As actuaries Rice Warner comments in its recently-published Superannuation market projections report 2017, leading industry and commercial funds are responding to the loss of members to SMSFs by upgrading their products and services.
And the sustained strong competition from SMSFs is perhaps even more noticeable given the growing numbers of baby boomers nearing or entering retirement – one of the critical times for fund members to decide whether to establish an SMSF.
Rice Warner notes that leading large super funds are using their scale to enhance their services, introduce new retirement income products, upgrade investment menus, and improve systems for members who want more control over their investments.
In turn, fund members who are considering whether or not to setup an SMSF have more to think about.
Rice Warner forecasts that in 15 years’ time, SMSFs will hold 28 per cent of total super assets or $1.2 trillion in 2017 dollars – this compares to $698.6 billion or a 30 per cent market share as at June 2017.

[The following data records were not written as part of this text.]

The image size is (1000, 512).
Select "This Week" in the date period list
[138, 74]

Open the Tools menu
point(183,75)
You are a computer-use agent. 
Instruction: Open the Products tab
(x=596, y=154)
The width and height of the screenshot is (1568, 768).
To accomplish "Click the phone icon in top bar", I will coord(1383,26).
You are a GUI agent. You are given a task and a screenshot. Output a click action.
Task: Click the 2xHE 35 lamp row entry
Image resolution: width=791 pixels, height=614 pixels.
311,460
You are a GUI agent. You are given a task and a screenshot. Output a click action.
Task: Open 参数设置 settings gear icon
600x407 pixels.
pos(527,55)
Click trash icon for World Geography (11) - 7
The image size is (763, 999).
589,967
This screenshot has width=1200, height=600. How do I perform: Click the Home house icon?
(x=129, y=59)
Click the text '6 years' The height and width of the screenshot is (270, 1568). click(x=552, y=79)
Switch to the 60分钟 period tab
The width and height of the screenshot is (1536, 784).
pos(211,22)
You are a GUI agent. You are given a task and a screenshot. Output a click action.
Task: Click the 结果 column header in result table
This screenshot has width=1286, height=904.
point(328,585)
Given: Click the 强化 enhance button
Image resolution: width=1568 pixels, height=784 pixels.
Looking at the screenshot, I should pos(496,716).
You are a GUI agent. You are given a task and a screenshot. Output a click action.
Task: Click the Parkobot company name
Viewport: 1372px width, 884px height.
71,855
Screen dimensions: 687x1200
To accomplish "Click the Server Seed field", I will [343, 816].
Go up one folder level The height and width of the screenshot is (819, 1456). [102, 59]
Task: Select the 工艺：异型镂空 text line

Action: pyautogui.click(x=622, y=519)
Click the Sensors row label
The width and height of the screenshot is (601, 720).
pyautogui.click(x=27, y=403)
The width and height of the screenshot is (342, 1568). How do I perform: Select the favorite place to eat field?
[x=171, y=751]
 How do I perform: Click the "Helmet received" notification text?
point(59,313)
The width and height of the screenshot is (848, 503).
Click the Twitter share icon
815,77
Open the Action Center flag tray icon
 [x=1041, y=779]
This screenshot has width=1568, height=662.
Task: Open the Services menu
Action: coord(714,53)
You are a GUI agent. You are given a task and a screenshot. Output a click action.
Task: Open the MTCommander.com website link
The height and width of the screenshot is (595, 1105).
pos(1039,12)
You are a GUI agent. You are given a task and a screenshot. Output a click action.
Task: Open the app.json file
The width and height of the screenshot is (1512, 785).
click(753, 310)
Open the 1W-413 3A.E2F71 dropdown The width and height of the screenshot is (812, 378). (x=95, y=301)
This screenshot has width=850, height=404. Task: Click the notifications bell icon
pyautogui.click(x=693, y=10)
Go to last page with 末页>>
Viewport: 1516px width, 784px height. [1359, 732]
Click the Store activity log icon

Despite this expected small reduction in the market share of SMSFs, the sector would continue to experience “healthy” growth.
The tightening of non-concessional super contributions will affect self-managed super more than any other sector, the report says.
And given the older ages of a large proportion of SMSF members and their higher average balances, the sector faces an increase in pension payments as growing numbers of members retire. (SMSFs currently hold almost 60 per cent of super retirement dollars.)
Perhaps in part because of increased competition among super funds, Rice Warner notes that the rate that the establishment rate of SMSFs has “plateaued”.
A key financial decision for many fund members is whether or not to switch from a large APRA-regulated fund to an SMSF. Even the strongest advocates of self-managed super would agree that SMSFs are not for everyone.